──────── Supplied data

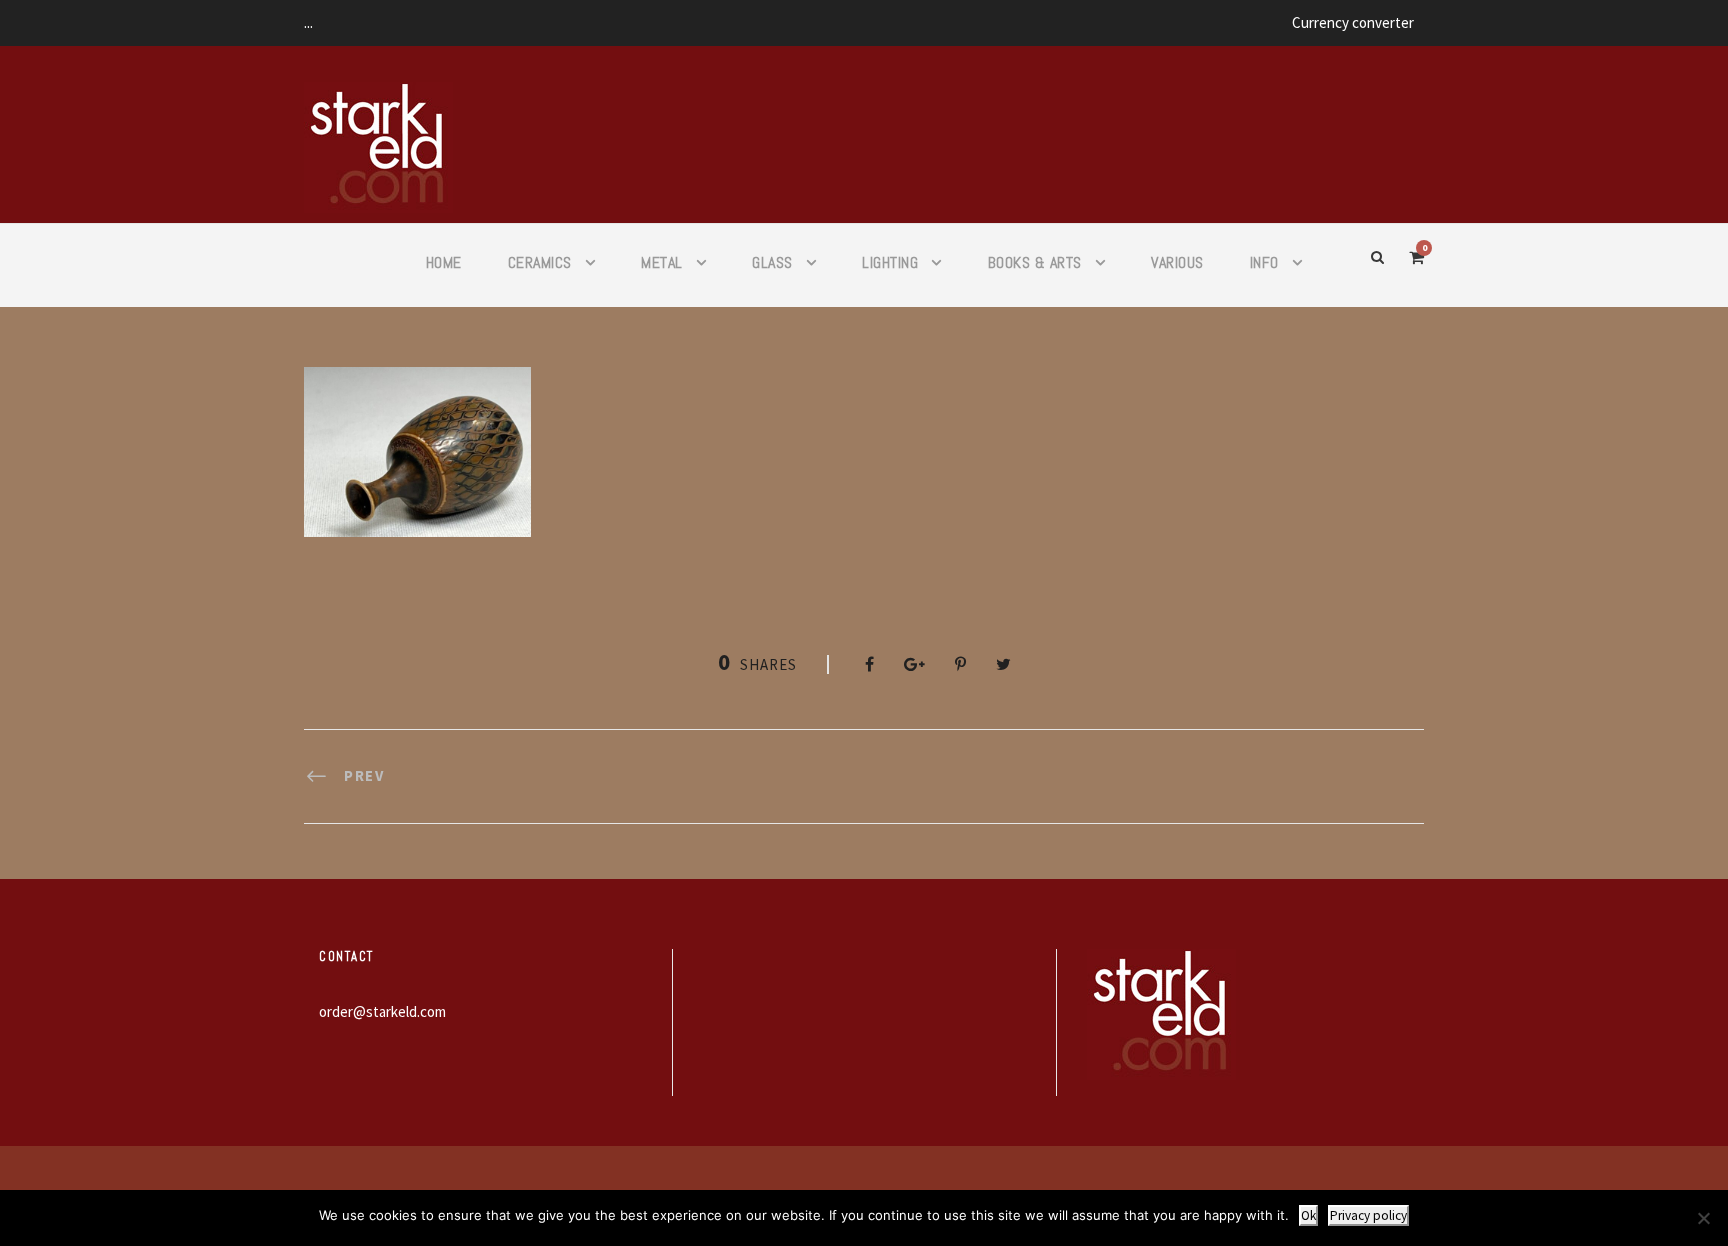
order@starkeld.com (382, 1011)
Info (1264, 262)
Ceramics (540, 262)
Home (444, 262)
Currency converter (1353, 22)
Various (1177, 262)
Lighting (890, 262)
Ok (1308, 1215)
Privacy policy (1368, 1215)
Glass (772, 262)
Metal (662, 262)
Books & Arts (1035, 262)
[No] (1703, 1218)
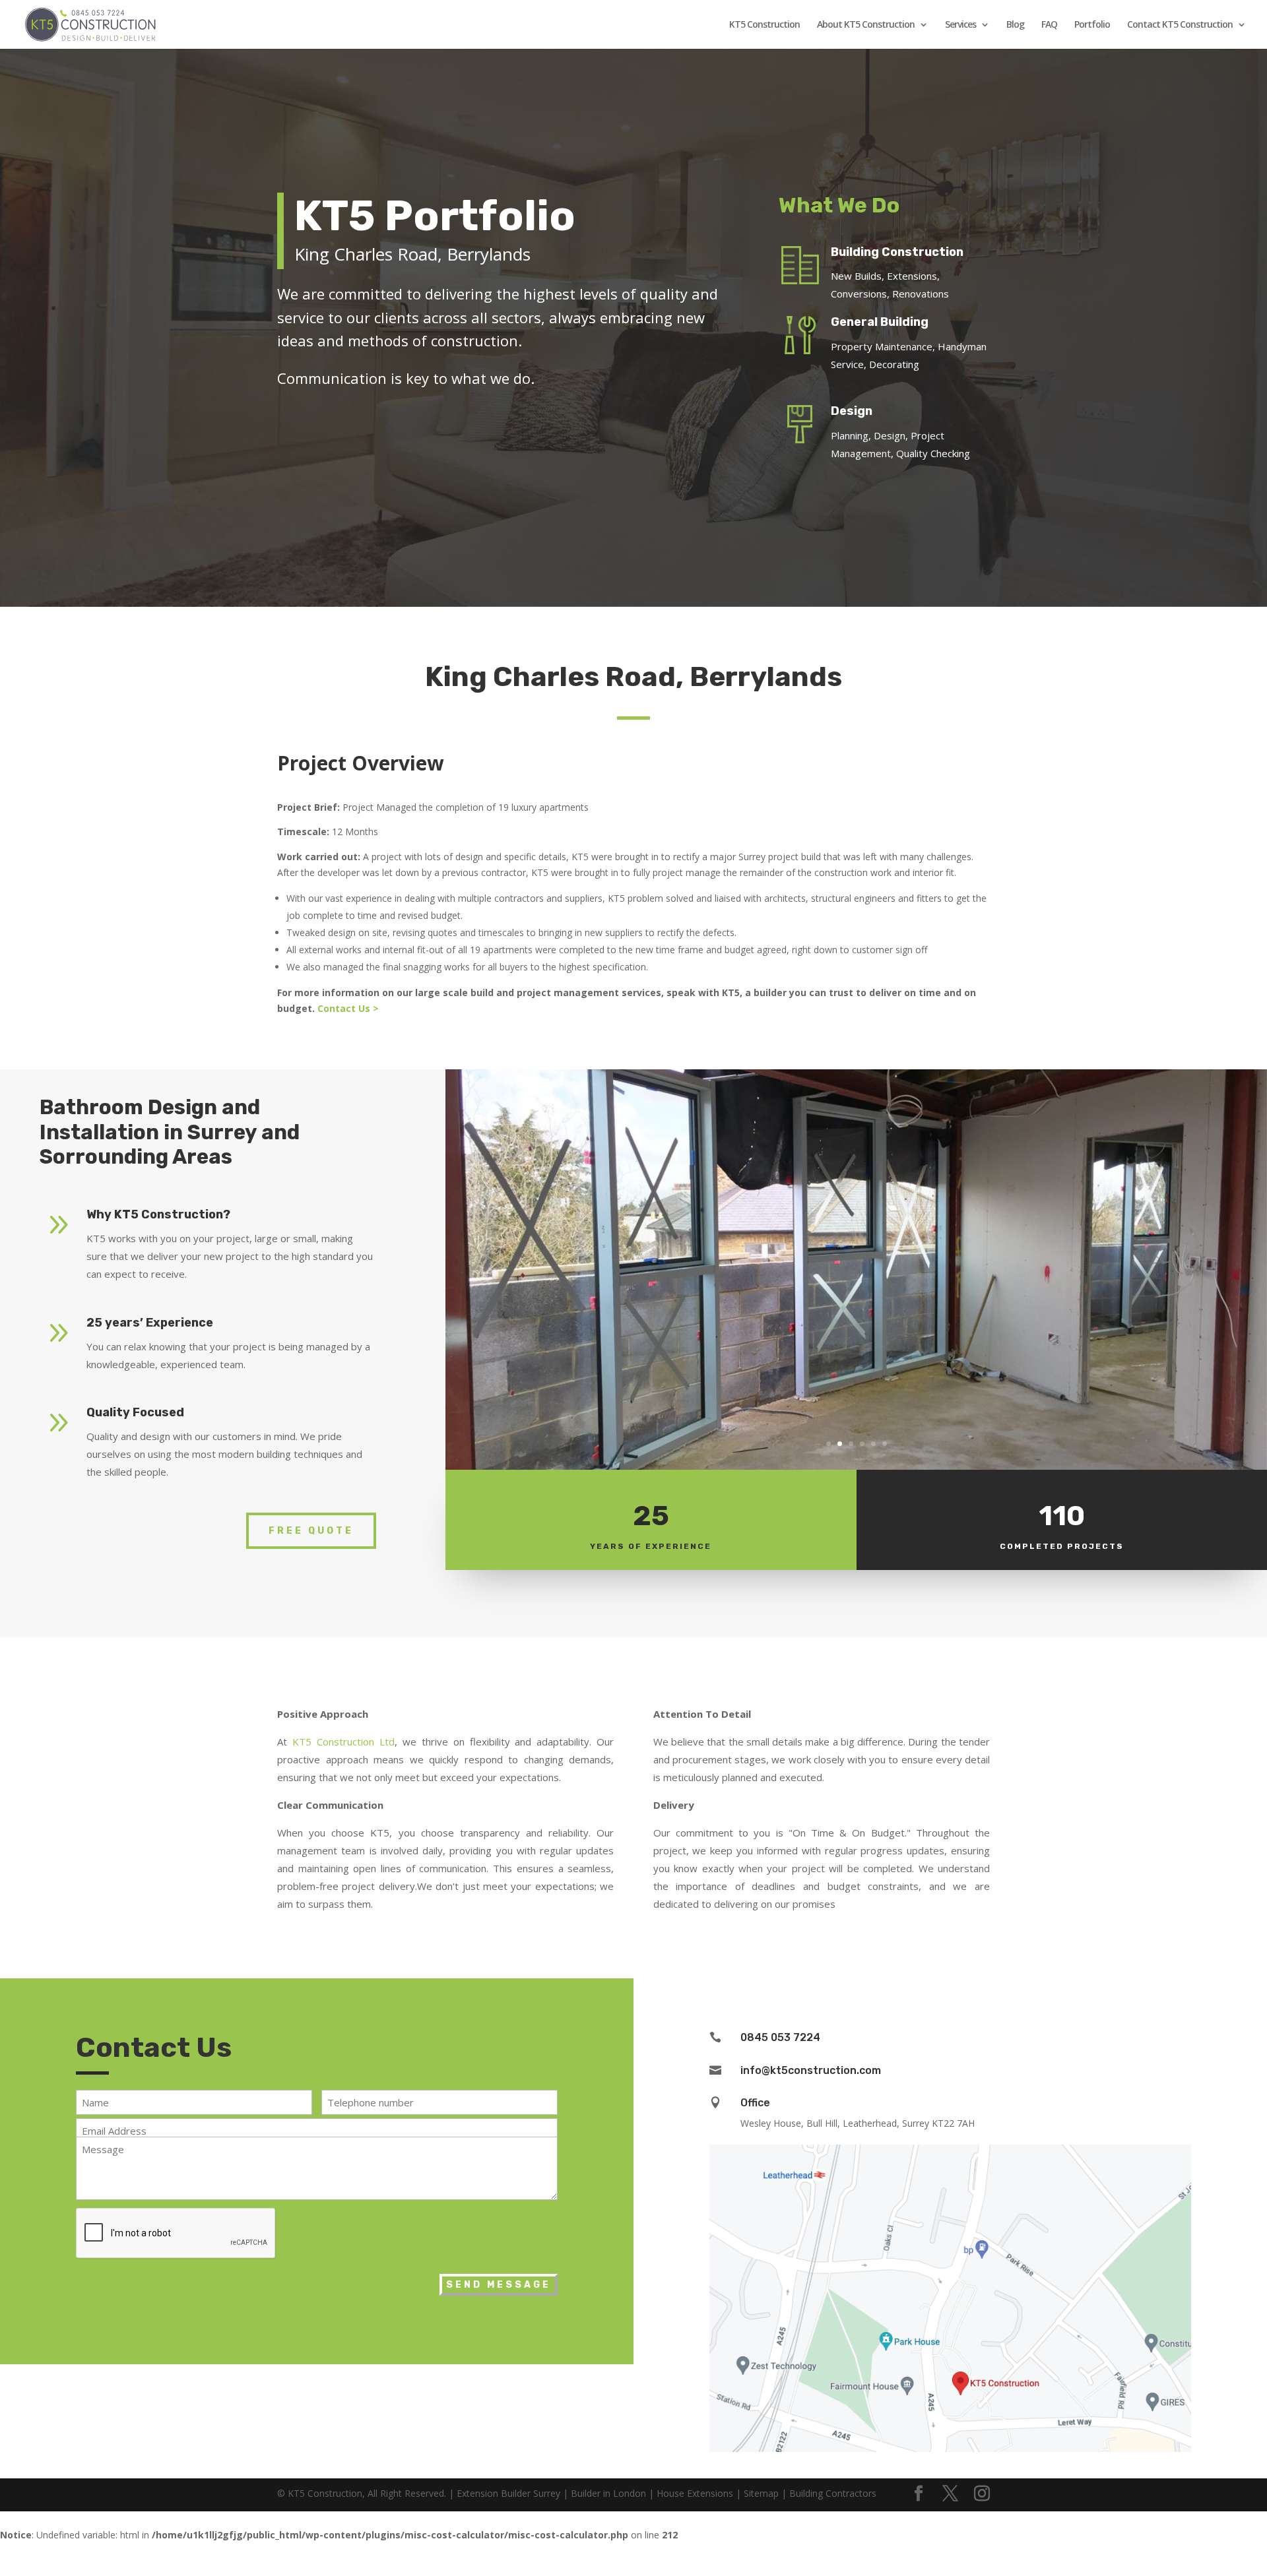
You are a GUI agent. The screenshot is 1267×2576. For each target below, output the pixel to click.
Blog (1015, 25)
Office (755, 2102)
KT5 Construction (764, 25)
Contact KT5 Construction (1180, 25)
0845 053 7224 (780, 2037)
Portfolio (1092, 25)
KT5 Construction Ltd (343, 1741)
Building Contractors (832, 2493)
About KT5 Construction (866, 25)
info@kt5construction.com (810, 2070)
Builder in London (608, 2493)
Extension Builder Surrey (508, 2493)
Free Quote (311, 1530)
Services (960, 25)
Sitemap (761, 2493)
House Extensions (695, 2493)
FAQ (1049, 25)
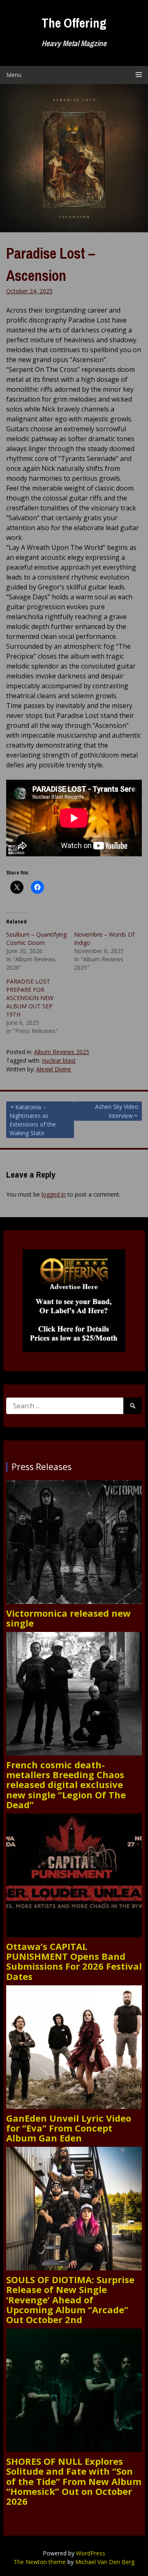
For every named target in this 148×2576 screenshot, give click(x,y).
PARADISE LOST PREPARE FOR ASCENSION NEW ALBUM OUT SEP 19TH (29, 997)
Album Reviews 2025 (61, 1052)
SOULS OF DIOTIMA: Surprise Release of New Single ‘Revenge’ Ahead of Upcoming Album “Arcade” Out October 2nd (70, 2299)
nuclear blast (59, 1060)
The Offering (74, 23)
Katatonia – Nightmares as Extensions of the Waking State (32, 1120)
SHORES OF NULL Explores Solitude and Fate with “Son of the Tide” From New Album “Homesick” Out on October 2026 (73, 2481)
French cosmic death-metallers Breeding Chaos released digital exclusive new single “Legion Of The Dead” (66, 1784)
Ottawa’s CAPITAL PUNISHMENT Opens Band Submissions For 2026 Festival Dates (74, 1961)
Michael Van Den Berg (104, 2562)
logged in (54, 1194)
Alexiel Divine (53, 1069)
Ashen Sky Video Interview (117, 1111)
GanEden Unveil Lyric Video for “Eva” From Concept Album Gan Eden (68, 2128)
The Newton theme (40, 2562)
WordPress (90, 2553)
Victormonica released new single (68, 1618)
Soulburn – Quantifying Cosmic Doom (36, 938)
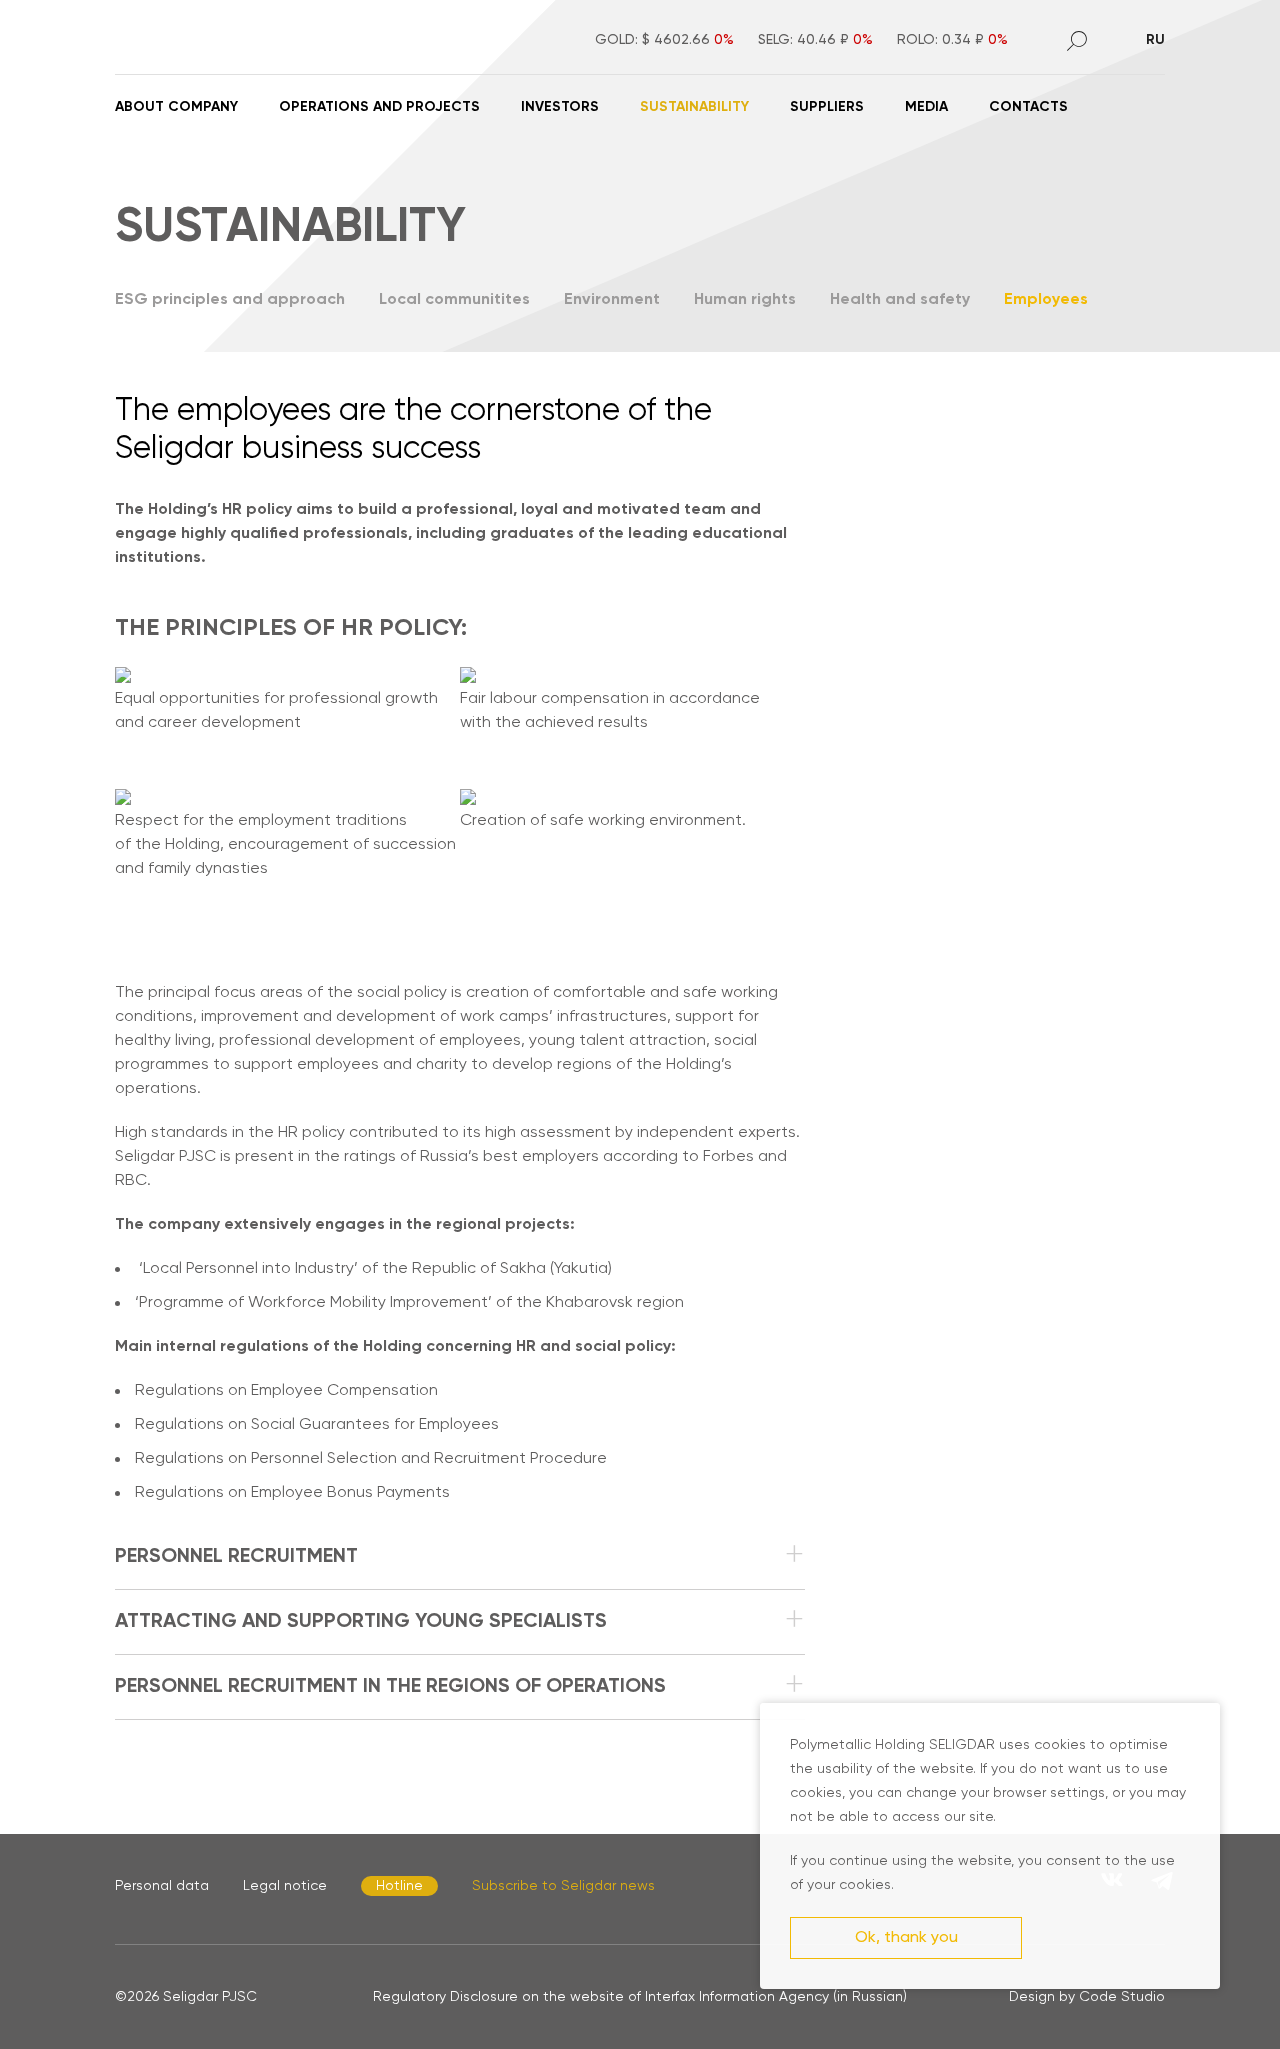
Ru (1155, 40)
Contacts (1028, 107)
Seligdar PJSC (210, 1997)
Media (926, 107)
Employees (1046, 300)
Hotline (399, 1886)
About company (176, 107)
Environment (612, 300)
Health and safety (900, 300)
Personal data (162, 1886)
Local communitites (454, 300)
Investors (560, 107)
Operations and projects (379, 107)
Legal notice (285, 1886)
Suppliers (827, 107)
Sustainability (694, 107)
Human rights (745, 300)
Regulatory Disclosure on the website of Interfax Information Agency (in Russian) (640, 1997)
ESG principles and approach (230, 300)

────────────────

### Problem statement
Line for line, output the entries above from the line with "Free Quote (311, 1530)" to the line with "PARADISE LOST PREPARE", both included, and nothing more. Skip pictures.

### Written response
Free Quote (311, 1530)
Services (960, 25)
Sitemap (761, 2493)
House Extensions (695, 2493)
FAQ (1049, 25)
For every named target in this 148×2576 screenshot, give click(x,y).
PARADISE LOST PREPARE FOR ASCENSION NEW ALBUM OUT SEP 19TH (29, 997)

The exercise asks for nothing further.